§ **Your assignment**: Your job is to restate each entry word for word.
——————
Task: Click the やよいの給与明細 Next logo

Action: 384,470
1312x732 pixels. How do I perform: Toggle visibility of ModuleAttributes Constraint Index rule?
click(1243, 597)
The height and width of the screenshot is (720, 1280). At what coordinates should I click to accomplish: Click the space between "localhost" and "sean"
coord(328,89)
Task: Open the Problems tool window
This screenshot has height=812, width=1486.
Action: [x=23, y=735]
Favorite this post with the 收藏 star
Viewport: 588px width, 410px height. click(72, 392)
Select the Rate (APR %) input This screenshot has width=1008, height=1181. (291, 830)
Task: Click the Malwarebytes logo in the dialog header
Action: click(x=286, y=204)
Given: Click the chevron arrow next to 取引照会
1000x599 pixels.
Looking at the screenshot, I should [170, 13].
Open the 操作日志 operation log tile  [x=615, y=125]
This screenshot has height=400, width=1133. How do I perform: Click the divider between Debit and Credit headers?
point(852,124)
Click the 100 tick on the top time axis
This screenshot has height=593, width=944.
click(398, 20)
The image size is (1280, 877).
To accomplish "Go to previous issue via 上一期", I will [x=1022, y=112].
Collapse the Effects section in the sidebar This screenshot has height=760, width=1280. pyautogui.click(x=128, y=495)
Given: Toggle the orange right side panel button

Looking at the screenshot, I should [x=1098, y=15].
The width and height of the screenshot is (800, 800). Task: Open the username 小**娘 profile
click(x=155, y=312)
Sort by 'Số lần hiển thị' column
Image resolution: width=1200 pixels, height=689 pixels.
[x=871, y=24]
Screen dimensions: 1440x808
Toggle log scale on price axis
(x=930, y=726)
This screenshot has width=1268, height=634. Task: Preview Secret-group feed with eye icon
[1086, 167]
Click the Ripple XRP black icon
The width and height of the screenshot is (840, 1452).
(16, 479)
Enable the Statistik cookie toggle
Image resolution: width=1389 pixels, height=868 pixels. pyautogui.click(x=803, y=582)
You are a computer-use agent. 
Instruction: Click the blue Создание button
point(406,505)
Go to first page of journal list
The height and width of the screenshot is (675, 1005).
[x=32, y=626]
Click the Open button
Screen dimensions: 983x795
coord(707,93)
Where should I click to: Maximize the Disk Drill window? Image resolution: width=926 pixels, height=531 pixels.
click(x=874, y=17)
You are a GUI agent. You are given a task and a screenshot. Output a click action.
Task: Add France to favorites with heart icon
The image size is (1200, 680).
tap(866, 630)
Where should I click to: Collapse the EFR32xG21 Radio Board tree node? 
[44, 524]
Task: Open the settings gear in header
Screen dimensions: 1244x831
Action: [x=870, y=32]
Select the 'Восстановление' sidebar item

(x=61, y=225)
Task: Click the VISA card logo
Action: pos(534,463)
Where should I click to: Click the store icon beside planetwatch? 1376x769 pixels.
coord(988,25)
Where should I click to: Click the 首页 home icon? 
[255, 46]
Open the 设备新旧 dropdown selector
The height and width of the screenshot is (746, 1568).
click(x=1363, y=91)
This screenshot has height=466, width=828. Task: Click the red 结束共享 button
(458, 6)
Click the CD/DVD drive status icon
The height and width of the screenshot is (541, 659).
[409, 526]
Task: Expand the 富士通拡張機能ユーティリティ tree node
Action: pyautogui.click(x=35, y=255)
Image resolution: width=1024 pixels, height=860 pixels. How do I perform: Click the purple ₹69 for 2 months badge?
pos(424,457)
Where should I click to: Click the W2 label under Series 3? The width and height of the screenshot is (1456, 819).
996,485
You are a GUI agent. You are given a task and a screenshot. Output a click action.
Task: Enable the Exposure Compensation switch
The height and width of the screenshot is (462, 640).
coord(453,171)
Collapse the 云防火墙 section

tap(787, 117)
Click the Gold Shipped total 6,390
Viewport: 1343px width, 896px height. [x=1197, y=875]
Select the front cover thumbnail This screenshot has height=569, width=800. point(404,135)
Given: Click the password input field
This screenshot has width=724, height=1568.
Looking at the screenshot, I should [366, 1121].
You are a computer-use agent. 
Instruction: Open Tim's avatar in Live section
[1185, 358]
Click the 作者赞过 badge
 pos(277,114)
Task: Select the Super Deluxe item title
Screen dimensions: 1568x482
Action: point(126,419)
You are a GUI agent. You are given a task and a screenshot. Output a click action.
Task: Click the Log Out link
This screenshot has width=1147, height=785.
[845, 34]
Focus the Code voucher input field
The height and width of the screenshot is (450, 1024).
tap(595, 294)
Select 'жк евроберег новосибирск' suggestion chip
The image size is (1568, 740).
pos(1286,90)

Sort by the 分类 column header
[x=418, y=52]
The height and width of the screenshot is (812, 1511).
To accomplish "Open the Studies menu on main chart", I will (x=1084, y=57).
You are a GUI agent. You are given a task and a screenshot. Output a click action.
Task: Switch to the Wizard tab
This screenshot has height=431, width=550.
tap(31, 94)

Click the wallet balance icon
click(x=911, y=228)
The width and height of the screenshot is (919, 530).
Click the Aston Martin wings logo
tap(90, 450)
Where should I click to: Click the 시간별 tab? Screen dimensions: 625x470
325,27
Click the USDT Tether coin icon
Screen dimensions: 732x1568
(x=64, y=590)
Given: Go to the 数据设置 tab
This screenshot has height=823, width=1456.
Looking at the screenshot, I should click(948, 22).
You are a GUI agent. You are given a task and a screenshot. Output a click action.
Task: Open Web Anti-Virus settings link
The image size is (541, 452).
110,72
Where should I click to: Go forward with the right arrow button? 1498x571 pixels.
——————
§ **Answer box**:
Task: Click the やよいの給与明細 Next logo

Action: 384,470
1312x732 pixels. How do I perform: Toggle visibility of ModuleAttributes Constraint Index rule?
click(1243, 597)
The height and width of the screenshot is (720, 1280). At what coordinates should I click to accomplish: Click the space between "localhost" and "sean"
coord(328,89)
Task: Open the Problems tool window
This screenshot has height=812, width=1486.
Action: [x=23, y=735]
Favorite this post with the 收藏 star
Viewport: 588px width, 410px height. click(72, 392)
Select the Rate (APR %) input This screenshot has width=1008, height=1181. (291, 830)
Task: Click the Malwarebytes logo in the dialog header
Action: click(x=286, y=204)
Given: Click the chevron arrow next to 取引照会
1000x599 pixels.
Looking at the screenshot, I should [170, 13].
Open the 操作日志 operation log tile  [x=615, y=125]
This screenshot has height=400, width=1133. How do I perform: Click the divider between Debit and Credit headers?
point(852,124)
Click the 100 tick on the top time axis
This screenshot has height=593, width=944.
click(398, 20)
The image size is (1280, 877).
To accomplish "Go to previous issue via 上一期", I will [x=1022, y=112].
Collapse the Effects section in the sidebar This screenshot has height=760, width=1280. pyautogui.click(x=128, y=495)
Given: Toggle the orange right side panel button

Looking at the screenshot, I should [x=1098, y=15].
The width and height of the screenshot is (800, 800). Task: Open the username 小**娘 profile
click(x=155, y=312)
Sort by 'Số lần hiển thị' column
Image resolution: width=1200 pixels, height=689 pixels.
[x=871, y=24]
Screen dimensions: 1440x808
Toggle log scale on price axis
(x=930, y=726)
This screenshot has width=1268, height=634. Task: Preview Secret-group feed with eye icon
[1086, 167]
Click the Ripple XRP black icon
The width and height of the screenshot is (840, 1452).
(16, 479)
Enable the Statistik cookie toggle
Image resolution: width=1389 pixels, height=868 pixels. pyautogui.click(x=803, y=582)
You are a computer-use agent. 
Instruction: Click the blue Создание button
point(406,505)
Go to first page of journal list
The height and width of the screenshot is (675, 1005).
[x=32, y=626]
Click the Open button
Screen dimensions: 983x795
coord(707,93)
Where should I click to: Maximize the Disk Drill window? Image resolution: width=926 pixels, height=531 pixels.
click(x=874, y=17)
You are a GUI agent. You are given a task and a screenshot. Output a click action.
Task: Add France to favorites with heart icon
The image size is (1200, 680).
tap(866, 630)
Where should I click to: Collapse the EFR32xG21 Radio Board tree node? 
[44, 524]
Task: Open the settings gear in header
Screen dimensions: 1244x831
Action: [x=870, y=32]
Select the 'Восстановление' sidebar item

(x=61, y=225)
Task: Click the VISA card logo
Action: pos(534,463)
Where should I click to: Click the store icon beside planetwatch? 1376x769 pixels.
coord(988,25)
Where should I click to: Click the 首页 home icon? 
[255, 46]
Open the 设备新旧 dropdown selector
The height and width of the screenshot is (746, 1568).
click(x=1363, y=91)
This screenshot has height=466, width=828. Task: Click the red 结束共享 button
(458, 6)
Click the CD/DVD drive status icon
The height and width of the screenshot is (541, 659).
[409, 526]
Task: Expand the 富士通拡張機能ユーティリティ tree node
Action: pyautogui.click(x=35, y=255)
Image resolution: width=1024 pixels, height=860 pixels. How do I perform: Click the purple ₹69 for 2 months badge?
pos(424,457)
Where should I click to: Click the W2 label under Series 3? The width and height of the screenshot is (1456, 819).
996,485
You are a GUI agent. You are given a task and a screenshot. Output a click action.
Task: Enable the Exposure Compensation switch
The height and width of the screenshot is (462, 640).
coord(453,171)
Collapse the 云防火墙 section

tap(787, 117)
Click the Gold Shipped total 6,390
Viewport: 1343px width, 896px height. [x=1197, y=875]
Select the front cover thumbnail This screenshot has height=569, width=800. point(404,135)
Given: Click the password input field
This screenshot has width=724, height=1568.
Looking at the screenshot, I should [366, 1121].
You are a computer-use agent. 
Instruction: Open Tim's avatar in Live section
[1185, 358]
Click the 作者赞过 badge
 pos(277,114)
Task: Select the Super Deluxe item title
Screen dimensions: 1568x482
Action: point(126,419)
You are a GUI agent. You are given a task and a screenshot. Output a click action.
Task: Click the Log Out link
This screenshot has width=1147, height=785.
[845, 34]
Focus the Code voucher input field
The height and width of the screenshot is (450, 1024).
tap(595, 294)
Select 'жк евроберег новосибирск' suggestion chip
The image size is (1568, 740).
pos(1286,90)

Sort by the 分类 column header
[x=418, y=52]
The height and width of the screenshot is (812, 1511).
To accomplish "Open the Studies menu on main chart", I will (x=1084, y=57).
You are a GUI agent. You are given a task and a screenshot. Output a click action.
Task: Switch to the Wizard tab
This screenshot has height=431, width=550.
tap(31, 94)

Click the wallet balance icon
click(x=911, y=228)
The width and height of the screenshot is (919, 530).
Click the Aston Martin wings logo
tap(90, 450)
Where should I click to: Click the 시간별 tab? Screen dimensions: 625x470
325,27
Click the USDT Tether coin icon
Screen dimensions: 732x1568
(x=64, y=590)
Given: Go to the 数据设置 tab
This screenshot has height=823, width=1456.
Looking at the screenshot, I should click(948, 22).
You are a GUI agent. You are given a task and a screenshot. Output a click action.
Task: Open Web Anti-Virus settings link
The image size is (541, 452).
110,72
Where should I click to: Go forward with the right arrow button? 1498x571 pixels.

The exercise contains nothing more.